## Source document

# # # # # # #

Re: Limit of bgwriter_lru_maxpages of max. 1000?

From: Gerhard Wiesinger <lists(at)wiesinger(dot)com>
To: Greg Smith <gsmith(at)gregsmith(dot)com>
Cc: Scott Marlowe <scott(dot)marlowe(at)gmail(dot)com>, pgsql-general(at)postgresql(dot)org
Subject: Re: Limit of bgwriter_lru_maxpages of max. 1000?
Date: 2009-10-04 20:19:21
Message-ID: alpine.LFD.2.00.0910042153050.6653@bbs.intern
Views: Raw Message | Whole Thread | Download mbox | Resend email
Thread:
Lists: pgsql-general

On Fri, 2 Oct 2009, Greg Smith wrote:

> On Fri, 2 Oct 2009, Scott Marlowe wrote:
>
>> I found that lowering checkpoint completion target was what helped.
>> Does that seem counter-intuitive to you?
>

I set it to 0.0 now.

> Generally, but there are plenty of ways you can get into a state where a
> short but not immediate checkpoint is better. For example, consider a case
> where your buffer cache is filled with really random stuff. There's a
> sorting horizon in effect, where your OS and/or controller makes decisions
> about what order to write things based on the data it already has around, not
> really knowing what's coming in the near future.

# # # # # # #

## Listing
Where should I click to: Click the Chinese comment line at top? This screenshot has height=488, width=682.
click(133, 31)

# # # # # # #

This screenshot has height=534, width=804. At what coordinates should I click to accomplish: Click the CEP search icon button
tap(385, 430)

# # # # # # #

## Problem 1
Answer these questions about the mailing-list message:
(a) What date and time are listed for the message?
(b) According to Scott Marlowe's quoted lines, lowering which setting helped?
(c) In Greg Smith's example, what is the buffer cache filled with?
## Problem 2
Extract everything in the mailing-list message from "On Fri, 2 Oct 2009, Greg" down to "to 0.0 now.".

## Problem solution 1
(a) 2009-10-04 20:19:21
(b) Checkpoint completion target
(c) Really random stuff

## Problem solution 2
On Fri, 2 Oct 2009, Greg Smith wrote:

> On Fri, 2 Oct 2009, Scott Marlowe wrote:
>
>> I found that lowering checkpoint completion target was what helped.
>> Does that seem counter-intuitive to you?
>

I set it to 0.0 now.